May 15, 2016


 Implants could provide data, then dissolve

​Posted May 2, 2016

Dissolvable electronic implants could be used to transmit vital data for short durations with lower infection risks than those associated with conventional implants.

A scientific article, “Bioresorb­able silicon electronic sensors for the brain,” published earlier this year, indicates tests on rats showed such implanted silicon-based sensors could provide several days of temperature and pressure information useful in treating traumatic brain injury before the sensor encapsulation layers are permeated by liquids. The sensors had accuracy similar to that of available commercial sensors, the article states.

“In vivo and in vitro experiments demonstrate precision measurements of pressure, temperature, motion, flow, thermal properties and pH, with possible extensions to biomolecular binding events,” the article states. “These features will be useful in diagnosing and treating a diverse range of medical conditions, from acute traumatic injuries such as extremity compartment syndrome, to chronic medical diseases such as diabetes.”

The study results indicated that a pressure sensor in a rat provided intracranial pressure data for three days without notable degradation in accuracy or sensitivity in comparison with a standard wired sensor. A temperature sensor provided accurate measurements for six days.

The article also describes conventional implants as nidi for infection, and implant removal surgeries as sources of stress and complications.

The dissolvable sensors contain a combination of silicon membranes and wafers, silicon oxide coating, magnesium foil, molybdenum wires, and poly(lactic-co-glycolic acid). Components dissolve within days or weeks through hydrolysis and metabolic action. The article cites other studies indicating the PLGA used, for example, dissolves in bodily fluids within five weeks.

The authors are affiliated with the University of Illinois, Washington University, Korea University in Seoul, Pennsylvania State University, the Institute of High Performance Computing in Singapore, Purdue University, and Northwestern University.

# [GIVEN ENTRIES]
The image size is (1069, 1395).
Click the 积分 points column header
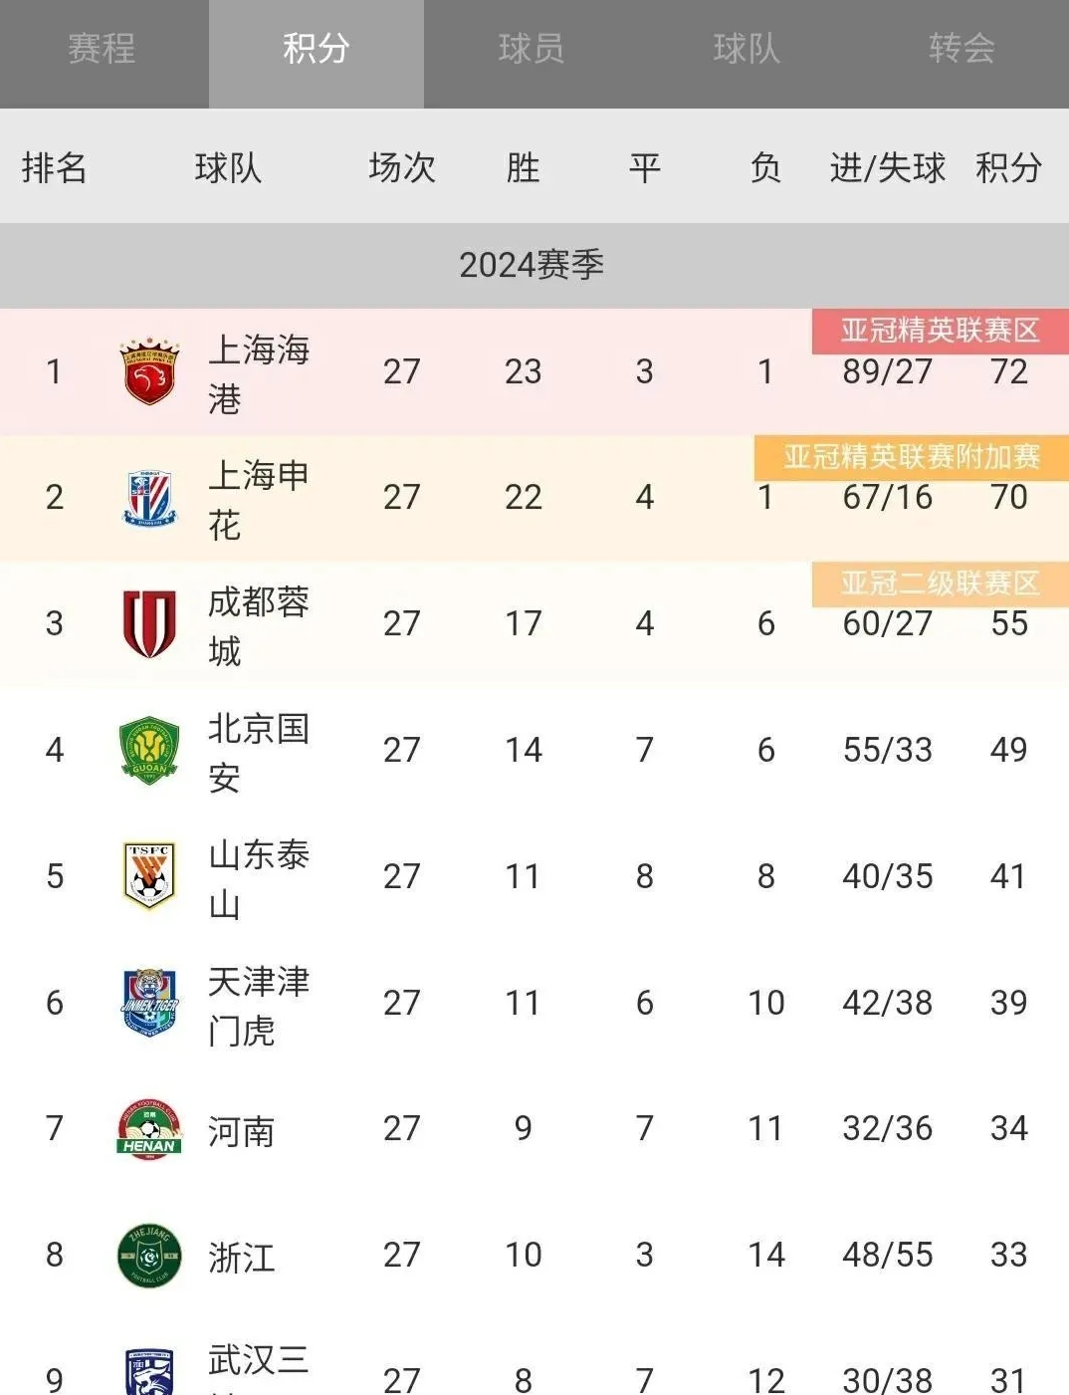tap(1008, 167)
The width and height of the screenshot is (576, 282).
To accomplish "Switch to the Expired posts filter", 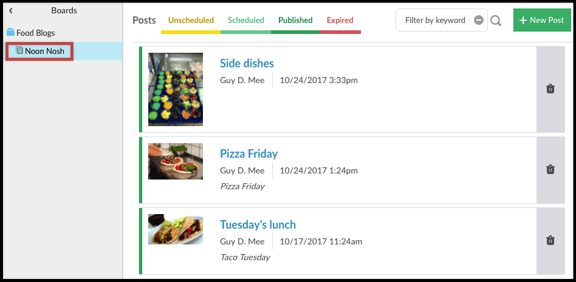I will coord(340,20).
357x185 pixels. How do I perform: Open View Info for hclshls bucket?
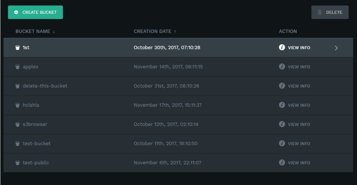[299, 105]
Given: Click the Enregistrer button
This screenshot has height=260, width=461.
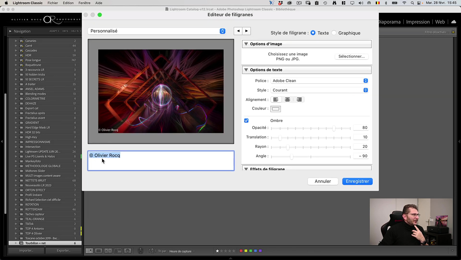Looking at the screenshot, I should coord(357,181).
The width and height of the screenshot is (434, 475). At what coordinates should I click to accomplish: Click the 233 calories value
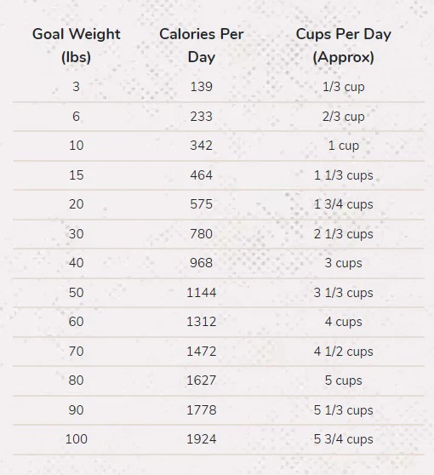coord(202,117)
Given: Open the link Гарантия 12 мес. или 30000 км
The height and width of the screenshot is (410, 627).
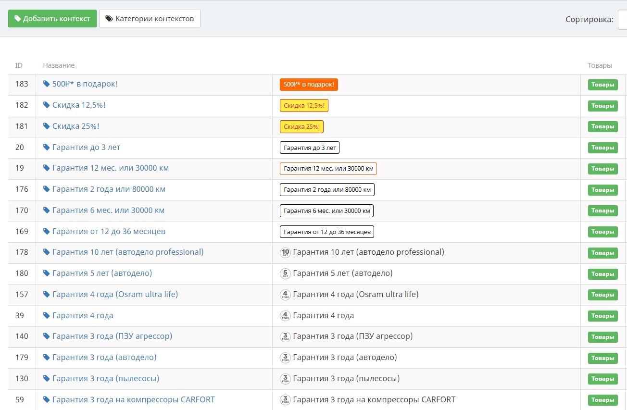Looking at the screenshot, I should [110, 168].
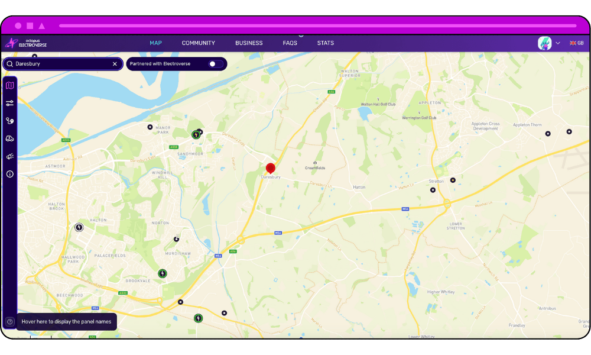Open the announcements megaphone icon
This screenshot has height=355, width=591.
point(9,156)
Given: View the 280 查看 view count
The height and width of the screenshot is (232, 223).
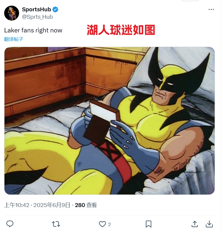Looking at the screenshot, I should click(86, 205).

# [THINGS TO DO]
A: Pull out, word for word, the stretch of the article on dissolvable implants from "Dissolvable electronic implants" through "sensors, the article states.".
B: According to the article on dissolvable implants, how long did the temperature sensor give accurate measurements?
The listing is separate from the article on dissolvable implants.

# [LIST OF ANSWERS]
A:
Dissolvable electronic implants could be used to transmit vital data for short durations with lower infection risks than those associated with conventional implants.

A scientific article, “Bioresorb­able silicon electronic sensors for the brain,” published earlier this year, indicates tests on rats showed such implanted silicon-based sensors could provide several days of temperature and pressure information useful in treating traumatic brain injury before the sensor encapsulation layers are permeated by liquids. The sensors had accuracy similar to that of available commercial sensors, the article states.

B: Six days.